Mads Pedersen (Lidl-Trek) scored his first victory of the season on stage 3 of Etoile de Bessèges, powering to the win in the reduced-group sprint after a tough day of climbing.
The Dane survived the six categorised climbs on the 161.1km route starting and finishing in Bessèges with enough left in the tank to outsprint Milan Menten (Lotto Dstny) and Rasmus Tiller (Uno-X Mobility) after the peloton reeled in a last-ditch attack from Kévin Vauquelin (Arkéa-B&B Hotels).
A strong seven-rider break including the in-form Simon Carr (EF Education-EasyPost) had got up the road in the opening 20km of racing. But they were caught on the final categorised climb where attacks from Benoît Cosnefroy (Decathlon AG2R La Mondiale) and Rémy Rochas (Groupama-FDJ) weren’t enough to get rid of Pedersen and the remaining fast men.
Pedersen took over the race lead from stage 2 winner Axel Laurance (Alpecin-Deceuninck) thanks to the bonus seconds gained on the line, with the Frenchman now six seconds down heading into the final two stages.
“It’s a really good day for us and nice to give the guys the victory they deserved yesterday. [It] sums up the two good days of racing," Pedersen said, and noting his win bumped him into the overall lead.

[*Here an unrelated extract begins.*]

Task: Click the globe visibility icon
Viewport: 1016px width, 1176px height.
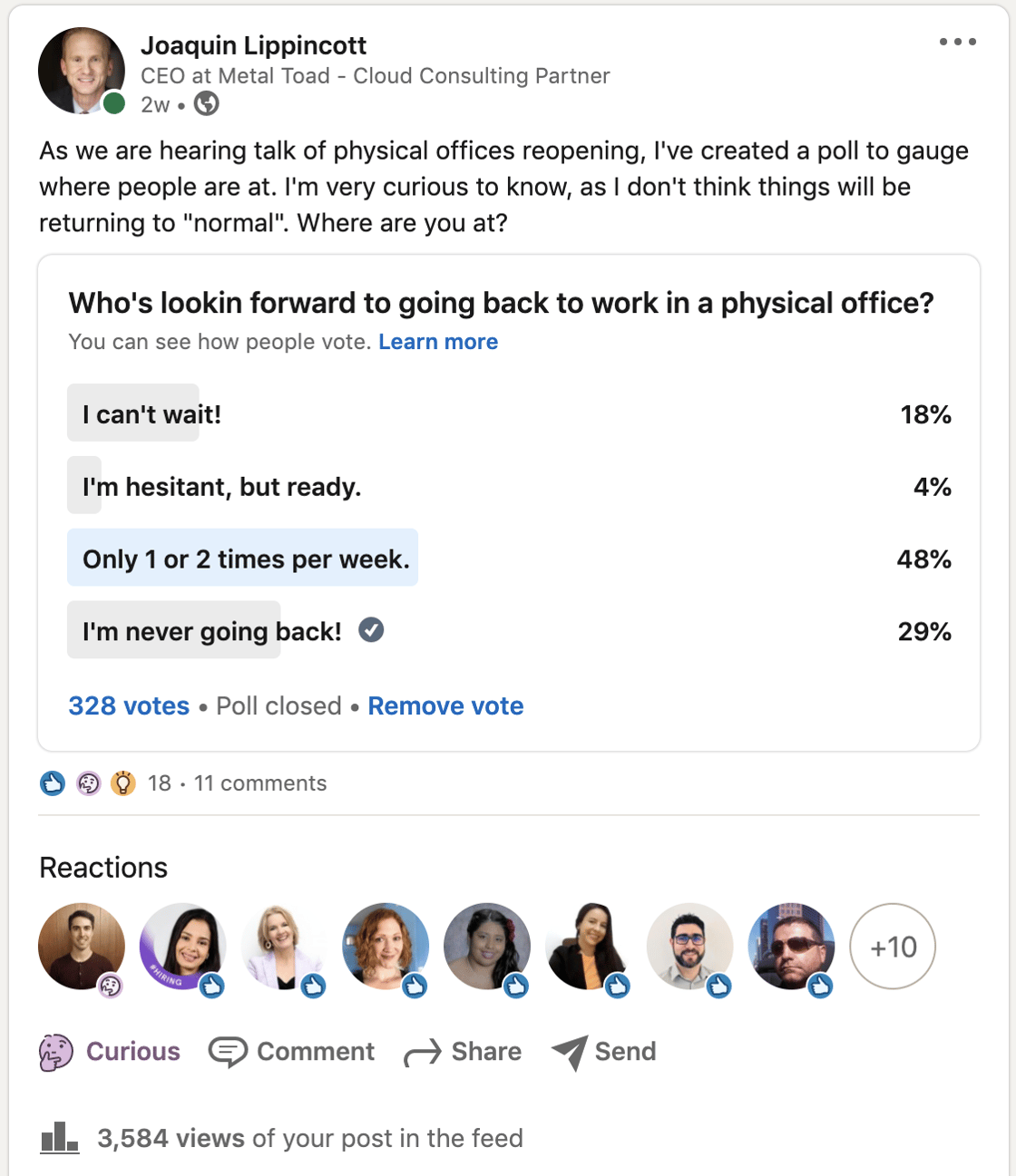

"I’m expecting to get attacked tomorrow, it’s a hard finish and I’m not the strongest climber here so for sure they will try, and they have to, they’re here to win the race also. But now we have what we came for, we came for a stage victory, so we are happy but of course we will try to hang on with these guys tomorrow. The GC would be a bonus because we know how hard it will be tomorrow.”
How it Unfolded
After Etoile de Bessèges got back underway with stage 2’s ramp finale, the third stage proved to be the first full uphill test for the riders with five categorised and two uncategorised climbs lining the 161km route starting and finishing in Bessèges itself.
Just 20km into the day’s action, a very strong seven-man break would get up the road including Carr, Sander De Pestel (Decathlon AG2R La Mondiale Team), Alexis Gougeard (Cofidis), Thibault Guernalec (Arkéa - B&B Hotels), Jonas Abrahamsen (Uno-X Mobility), Thomas Gachignard (TotalEnergies) and Théo Delacroix (St Michel - Mavic - Auber93).

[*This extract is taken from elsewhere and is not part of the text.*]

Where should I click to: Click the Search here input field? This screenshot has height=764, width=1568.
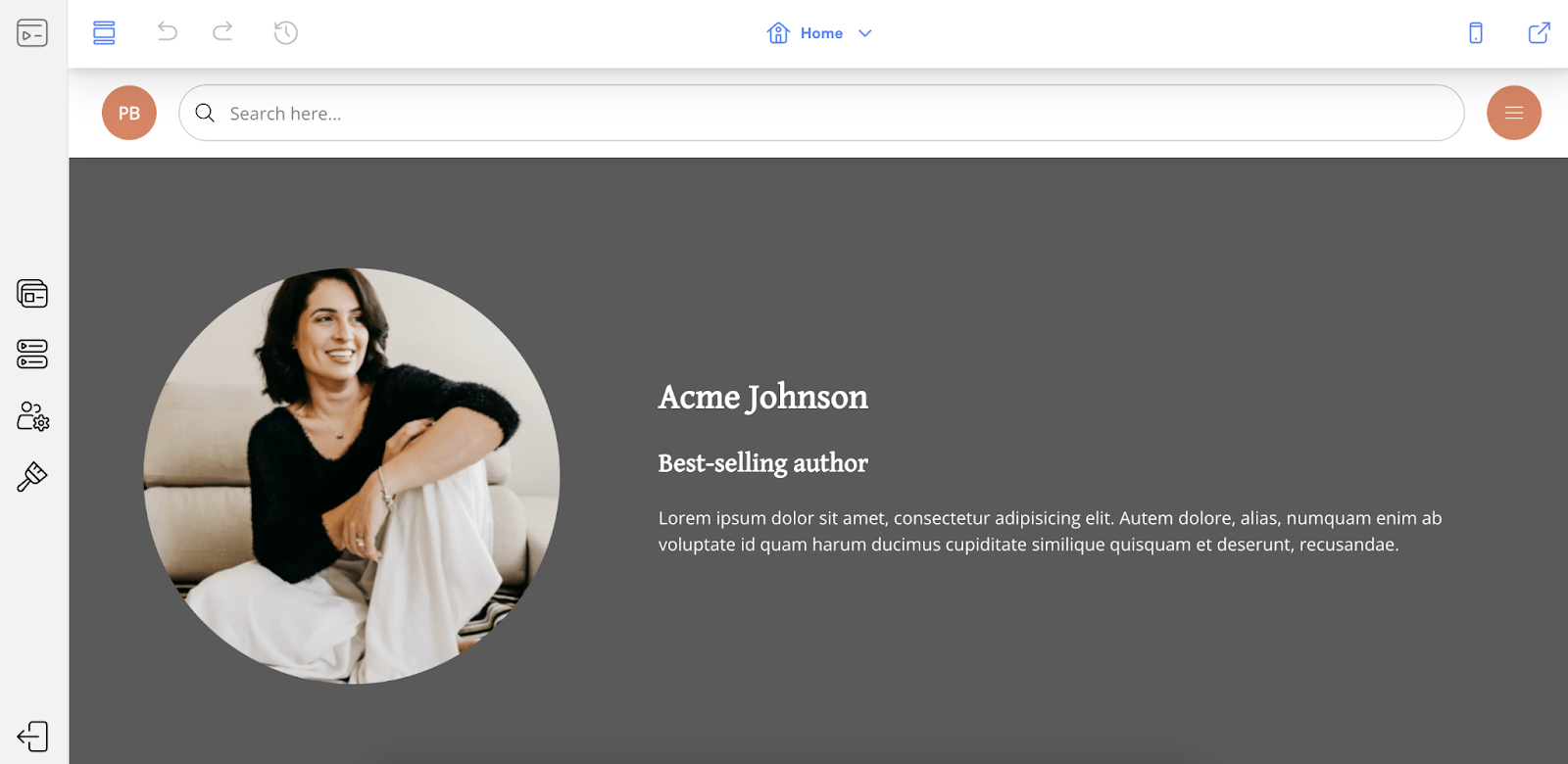tap(821, 113)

As the leaders built a lead past the four-minute mark, Abrahamsen was the most active in front, working to earn as many King of the Mountains points as possible over the first and second-category climbs that lined the middle phase of racing.

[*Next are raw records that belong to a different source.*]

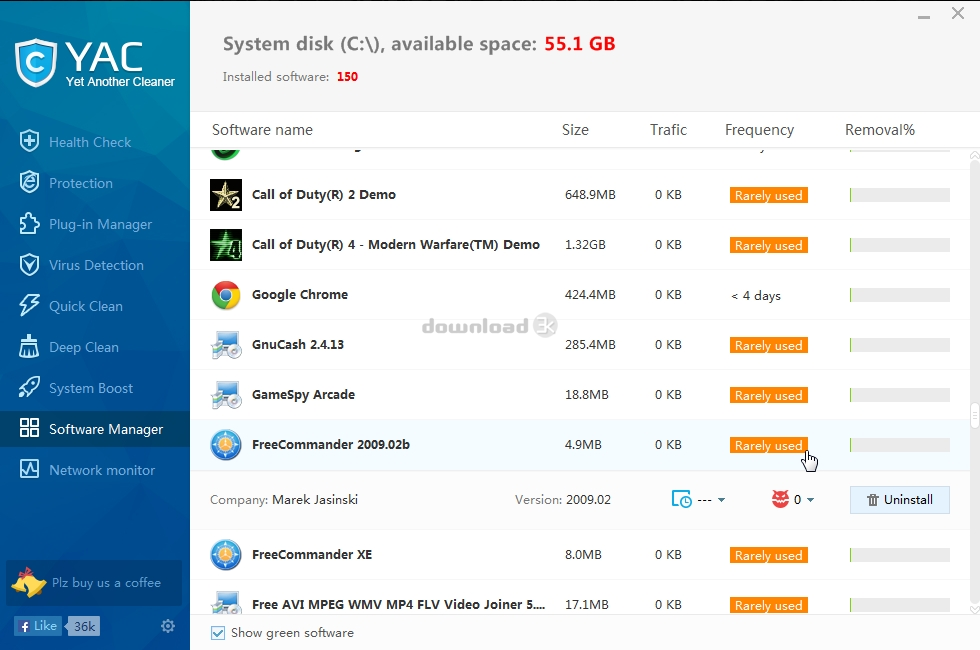
Task: Sort list by the Size column header
Action: (x=575, y=130)
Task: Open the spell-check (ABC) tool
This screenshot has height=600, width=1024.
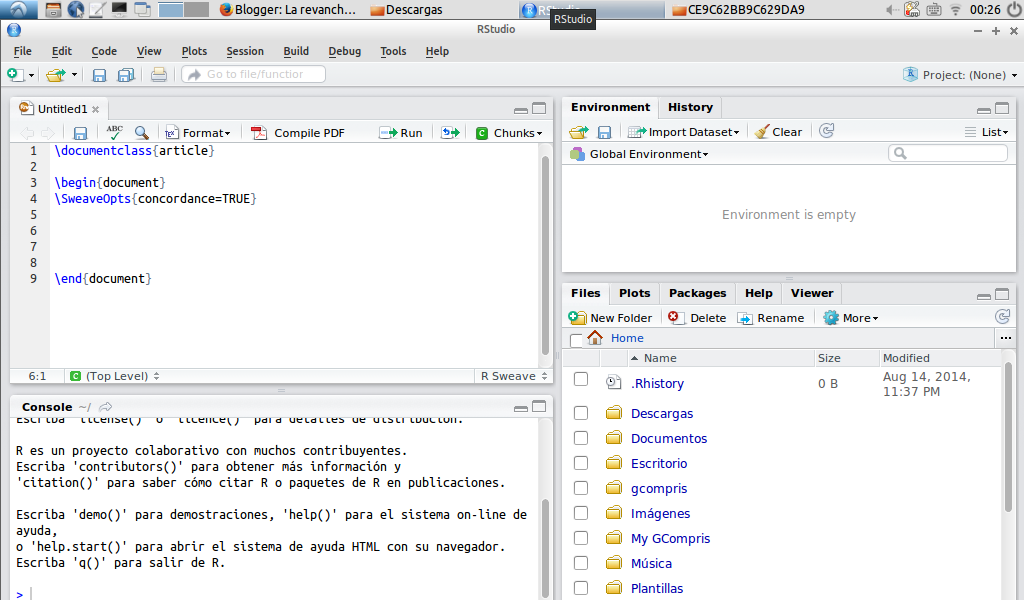Action: tap(113, 131)
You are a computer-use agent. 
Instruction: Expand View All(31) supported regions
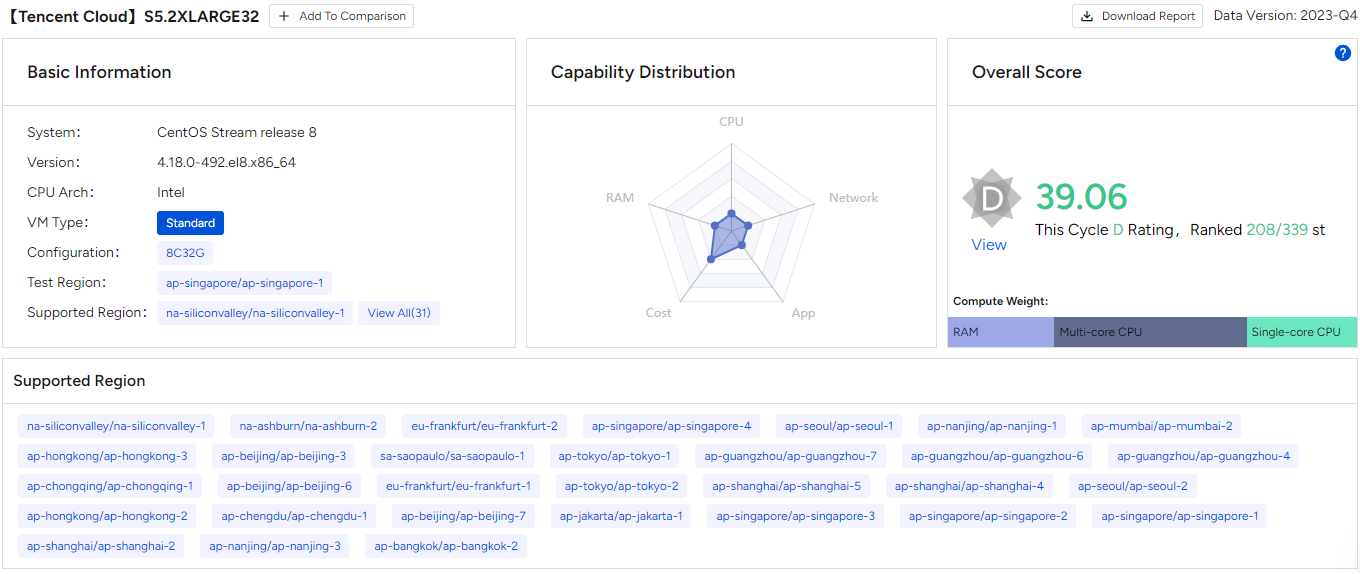click(398, 313)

Behind, race leader Laurance’s Alpecin-Deceuninck team worked to keep the time gap manageable alongside Groupama-FDJ and Arkéa-B&B Hotels.
Minor attacks out of the peloton brought the speeds higher at the foot of the Col des Portes (6.7km at 3.6%), bringing the time gap down to under 30 seconds with 15km left in the day and just one climb left to navigate - the Col des Brousses (2.4km at 5.1%)
Lidl-Trek moved to the front with Julien Bernard taking up more work on the front at which point Carr shot out of the break to try and attack away again. He brought Abrahamsen and De Pestel with him, but their advantage was now just a narrow 20 seconds on the peloton.
Cosnefroy was on the attack again behind, lining out the remaining bunch and closing down the slim advantage still held by Carr and his fellow escapees, before it all came back together 12km from the line.
The peloton slowed at the bottom of the final, rapid descent, prompting attacks from Bibgoal-WB and Tudor Pro Cycling’s Marco Brenner, with the German quickly building out a 10-second advantage.
Lidl-Trek retook front position in the peloton for Pedersen’s ambitions, but the 21-year-old was holding position and getting away up the road. The help of Uno-X Mobility and EF Education-EasyPost on the front reeled back Brenner just before the flamme rouge.
Realising he had no chance in the sprint, Vauquelin attacked as the catch was made to Brenner, prompting Lidl-Trek back onto the front to ensure Pedersen had the chance to sprint and end the Frenchman's hope.
With right-hand man Alex Kirsch still there to lead him out, the Dane hit the front at the perfect time and never looked back as Menten and Tiller battled for the podium places behind.